A measure approved unanimously late last week authorized the purchase of 3,700 handheld radios for every police officer in the county, as well as most firefighters and emergency medics, and also provides infrastructure upgrades to 20 broadcast towers used by the system. The full upgrade is estimated to take three years to complete.
County Emergency Services Director Timothy Boyce said the contract with JVCKenwood was designed so the system could be built to accommodate future expansions as needed.
It’s a major improvement, he said, from the current system, a patchwork of older towers and mismatched radios that didn’t allow some officers from neighboring jurisdictions to communicate with each other.
Delaware County’s outdated emergency radio system is subject to hacking and interference. It will cost millions to modernize it.
“If someone calls 911, there’s a trust that we’ll get them help,” Boyce said. “Overcoming this will no doubt save lives, and increase our first responders’ ability to serve. When you have poor communications, the officer or medic is starting from a terrible spot.”
Since taking over the department in 2016, Boyce has emphasized the need to improve the county’s radio system, which hadn’t been upgraded since the 1970s. Council commissioned a study on how to improve the system in 2019, just months before the response to COVID-19 took priority.
Councilmember Christine Reuther said she appreciated that Boyce and colleagues still kept an eye on the radio issue while dealing with response to the pandemic.
“There is a significance of building something that leadership in this county knew was going to be required 20 years ago and decided not to do,” Reuther said. “It was something we promised to do when we got into office, and I’m glad we have a chance to vote on the contract tonight and see it through.”
Her colleague, Councilmember Kevin Madden, one of the officials who commissioned the study in 2019, said he was pleased that years of planning had come to fruition.
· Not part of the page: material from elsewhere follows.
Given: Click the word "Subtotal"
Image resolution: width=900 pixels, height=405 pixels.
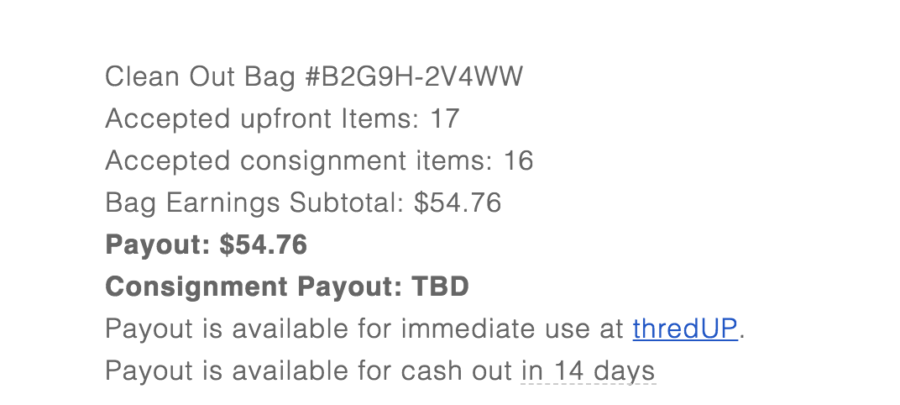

“It’s an incredibly complicated design, with a couple hundred pages’ worth of detail. It’s not like we picked one vendor out of five and then went with it,” Madden said. “And I think we’ve balanced urgency under our council with the importance of making sure we weren’t wasteful with taxpayer money.”
Under the old system, changes in weather patterns brought about interference from other radio and television signals, causing some calls between officers to drop or be delayed.
But the most pervasive issue, Boyce said, were unauthorized radio broadcasts from the public, including some from enterprising criminals who used their own radios to distract officers on patrol.
The major capital improvements approved by the council will strengthen and encrypt the radio signals, eliminating that risk. Some of the cost is offset by a $4.6 million state Redevelopment Assistance Capital Program grant awarded to the county in 2020, after Boyce presented Harrisburg lawmakers with evidence of that hacking.
The county’s decision to buy the radios will also help smaller departments, Boyce said, especially the many volunteer fire companies that serve less-populated areas.
“First responders make an important decision when it comes to funding,” Boyce said, “and now they wont have to sacrifice their communications, or their safety, in a budget pinch.”